The Quatre Esquisses (Four Sketches, 1944) are late works of remarkable originality and superb musical realisation. Dédicace (Dedication) presents a chordal theme played out over an ostinato motif in the bass that functions as a harmonic pedal. Luciole (Firefly) evolves in minuscule chromatic movements and gentle, middle-register sonorities, depicting the flickering light of the firefly that eventually flutters away into the distance. The second pair of movements, like the first pair, are played without a break. The Sérénade, written for the left hand only, with Hispanic accents and endless changes of tempo, is based on a guitar work written in 1925 and dedicated to Andrés Segovia. Souvenir, written for the right hand only, brings the cycle to a close with recollections of the first three movements.

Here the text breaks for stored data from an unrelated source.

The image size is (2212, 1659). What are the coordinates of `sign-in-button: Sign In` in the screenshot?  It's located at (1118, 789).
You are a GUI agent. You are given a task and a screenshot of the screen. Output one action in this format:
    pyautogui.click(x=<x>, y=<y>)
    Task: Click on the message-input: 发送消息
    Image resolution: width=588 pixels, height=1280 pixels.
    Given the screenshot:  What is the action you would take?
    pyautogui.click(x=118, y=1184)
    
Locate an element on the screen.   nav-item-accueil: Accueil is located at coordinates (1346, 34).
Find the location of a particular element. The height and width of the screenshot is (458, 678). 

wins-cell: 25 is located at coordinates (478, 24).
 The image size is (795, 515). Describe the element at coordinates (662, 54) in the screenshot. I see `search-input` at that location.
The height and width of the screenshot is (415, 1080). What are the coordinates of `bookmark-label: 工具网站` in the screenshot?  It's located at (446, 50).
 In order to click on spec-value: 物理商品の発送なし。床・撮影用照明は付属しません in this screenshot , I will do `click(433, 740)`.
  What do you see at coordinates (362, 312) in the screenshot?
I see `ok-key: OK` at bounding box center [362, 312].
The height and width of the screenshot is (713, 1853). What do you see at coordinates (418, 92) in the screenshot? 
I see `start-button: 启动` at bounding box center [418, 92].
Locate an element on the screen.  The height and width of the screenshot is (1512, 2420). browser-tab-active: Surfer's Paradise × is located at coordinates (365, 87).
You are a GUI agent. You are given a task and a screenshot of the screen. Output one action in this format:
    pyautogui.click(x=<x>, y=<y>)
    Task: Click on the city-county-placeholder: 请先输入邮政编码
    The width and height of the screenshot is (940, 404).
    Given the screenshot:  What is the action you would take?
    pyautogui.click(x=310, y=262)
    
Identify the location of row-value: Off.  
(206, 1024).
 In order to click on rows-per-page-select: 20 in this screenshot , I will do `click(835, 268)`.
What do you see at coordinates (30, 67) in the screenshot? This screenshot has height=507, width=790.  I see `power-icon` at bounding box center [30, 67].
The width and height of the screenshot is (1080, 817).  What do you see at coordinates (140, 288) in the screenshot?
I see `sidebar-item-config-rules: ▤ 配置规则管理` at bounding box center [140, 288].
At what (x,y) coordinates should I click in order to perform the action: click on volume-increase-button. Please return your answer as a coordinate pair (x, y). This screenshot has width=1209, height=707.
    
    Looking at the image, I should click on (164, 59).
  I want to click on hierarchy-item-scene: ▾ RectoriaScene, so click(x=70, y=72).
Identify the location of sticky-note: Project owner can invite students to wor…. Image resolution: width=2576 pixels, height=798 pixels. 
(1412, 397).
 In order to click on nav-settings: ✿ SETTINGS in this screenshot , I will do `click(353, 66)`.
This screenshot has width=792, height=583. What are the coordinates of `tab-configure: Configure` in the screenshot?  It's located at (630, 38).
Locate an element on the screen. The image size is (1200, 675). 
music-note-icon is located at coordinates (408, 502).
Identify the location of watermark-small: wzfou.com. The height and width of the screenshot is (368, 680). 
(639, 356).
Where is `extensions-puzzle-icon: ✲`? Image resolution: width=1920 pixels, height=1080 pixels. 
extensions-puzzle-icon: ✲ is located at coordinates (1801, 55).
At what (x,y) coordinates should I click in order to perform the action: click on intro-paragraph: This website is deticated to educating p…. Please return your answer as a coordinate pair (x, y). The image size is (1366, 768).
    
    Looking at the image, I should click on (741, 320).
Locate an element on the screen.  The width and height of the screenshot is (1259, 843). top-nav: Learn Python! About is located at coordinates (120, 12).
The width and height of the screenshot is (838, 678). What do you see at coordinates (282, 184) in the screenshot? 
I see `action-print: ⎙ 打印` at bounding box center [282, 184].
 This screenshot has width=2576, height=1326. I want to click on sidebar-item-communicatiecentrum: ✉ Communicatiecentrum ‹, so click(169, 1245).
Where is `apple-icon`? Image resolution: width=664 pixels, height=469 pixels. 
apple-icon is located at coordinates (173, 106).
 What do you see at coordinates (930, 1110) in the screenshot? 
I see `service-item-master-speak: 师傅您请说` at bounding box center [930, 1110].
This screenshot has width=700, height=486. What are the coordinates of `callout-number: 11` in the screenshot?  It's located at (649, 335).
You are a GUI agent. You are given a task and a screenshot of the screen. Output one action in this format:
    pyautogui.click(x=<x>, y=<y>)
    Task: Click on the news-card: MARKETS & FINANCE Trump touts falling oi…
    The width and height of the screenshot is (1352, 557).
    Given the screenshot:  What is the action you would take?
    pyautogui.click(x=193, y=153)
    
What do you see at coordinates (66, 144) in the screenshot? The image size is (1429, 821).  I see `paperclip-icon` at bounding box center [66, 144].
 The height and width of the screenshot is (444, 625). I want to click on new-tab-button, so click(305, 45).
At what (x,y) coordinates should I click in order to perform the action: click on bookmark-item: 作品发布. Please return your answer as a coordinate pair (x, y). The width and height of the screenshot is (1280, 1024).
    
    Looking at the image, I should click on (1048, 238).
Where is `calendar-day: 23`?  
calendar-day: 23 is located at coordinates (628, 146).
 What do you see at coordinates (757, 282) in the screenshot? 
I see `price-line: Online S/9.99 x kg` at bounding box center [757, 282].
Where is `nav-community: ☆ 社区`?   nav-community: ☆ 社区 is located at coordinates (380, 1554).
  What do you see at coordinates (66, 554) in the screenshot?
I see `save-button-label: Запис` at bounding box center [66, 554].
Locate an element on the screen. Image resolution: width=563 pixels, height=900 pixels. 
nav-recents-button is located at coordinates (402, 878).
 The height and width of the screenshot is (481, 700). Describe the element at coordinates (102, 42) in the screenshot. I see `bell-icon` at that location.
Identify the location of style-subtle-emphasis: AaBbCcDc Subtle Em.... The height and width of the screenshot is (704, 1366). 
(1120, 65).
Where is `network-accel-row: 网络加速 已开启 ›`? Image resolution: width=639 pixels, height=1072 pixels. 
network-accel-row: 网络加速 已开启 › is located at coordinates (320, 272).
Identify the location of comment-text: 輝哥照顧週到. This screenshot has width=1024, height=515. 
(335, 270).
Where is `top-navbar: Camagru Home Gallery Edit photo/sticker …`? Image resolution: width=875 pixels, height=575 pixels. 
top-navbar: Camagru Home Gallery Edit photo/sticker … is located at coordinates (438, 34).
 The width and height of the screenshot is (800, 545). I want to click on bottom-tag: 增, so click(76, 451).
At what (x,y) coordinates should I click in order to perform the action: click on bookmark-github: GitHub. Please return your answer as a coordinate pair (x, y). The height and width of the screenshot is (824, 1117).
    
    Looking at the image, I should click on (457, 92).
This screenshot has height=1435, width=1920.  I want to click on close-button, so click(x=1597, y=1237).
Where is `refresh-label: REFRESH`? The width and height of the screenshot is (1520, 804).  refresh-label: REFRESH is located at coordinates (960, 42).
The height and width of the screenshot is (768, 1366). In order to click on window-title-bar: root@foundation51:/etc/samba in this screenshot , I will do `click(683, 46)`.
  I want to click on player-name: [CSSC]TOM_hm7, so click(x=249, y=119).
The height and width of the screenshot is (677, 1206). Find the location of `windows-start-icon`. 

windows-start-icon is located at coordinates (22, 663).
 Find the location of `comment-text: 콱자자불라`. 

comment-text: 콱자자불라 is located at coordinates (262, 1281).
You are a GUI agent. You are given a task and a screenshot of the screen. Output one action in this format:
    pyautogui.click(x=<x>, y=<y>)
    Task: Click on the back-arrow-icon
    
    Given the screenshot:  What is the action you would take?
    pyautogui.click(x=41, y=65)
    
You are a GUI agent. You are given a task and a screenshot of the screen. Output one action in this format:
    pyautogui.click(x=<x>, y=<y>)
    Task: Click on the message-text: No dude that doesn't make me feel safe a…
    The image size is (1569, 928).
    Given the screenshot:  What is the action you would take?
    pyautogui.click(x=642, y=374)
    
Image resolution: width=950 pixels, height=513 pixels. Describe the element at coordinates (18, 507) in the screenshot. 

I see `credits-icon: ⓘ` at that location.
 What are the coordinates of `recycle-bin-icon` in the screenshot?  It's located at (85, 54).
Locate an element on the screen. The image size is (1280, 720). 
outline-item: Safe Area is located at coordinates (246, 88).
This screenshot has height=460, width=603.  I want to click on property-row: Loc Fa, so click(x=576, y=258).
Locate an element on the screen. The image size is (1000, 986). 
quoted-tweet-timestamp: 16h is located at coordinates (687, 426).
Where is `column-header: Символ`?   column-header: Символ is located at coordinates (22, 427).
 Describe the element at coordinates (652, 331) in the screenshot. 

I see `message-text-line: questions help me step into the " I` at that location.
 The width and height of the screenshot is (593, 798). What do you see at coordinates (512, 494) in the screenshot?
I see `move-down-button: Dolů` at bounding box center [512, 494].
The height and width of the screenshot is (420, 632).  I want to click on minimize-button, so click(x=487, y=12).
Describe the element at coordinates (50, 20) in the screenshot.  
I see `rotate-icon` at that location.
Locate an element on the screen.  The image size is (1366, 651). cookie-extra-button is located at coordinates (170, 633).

Originally for violin and piano, Évocation was written in 1947 for George Enescu. As a violinist, Enescu sometimes included works by Samazeuilh in his concert programmes. The latter was in turn a great admirer of Enescu’s music, and was particularly enthusiastic about OEdipe when it was first staged in 1936 at the Paris Opéra. The atmospheric Évocation is based on two musical elements: a motif played unaccompanied in the lower register which then acts as an ostinato counter-melody to the subsequent expressive phrase, and a descending triplet figure, usually chromatic, which little by little infiltrates the entire musical texture at the heart of the work.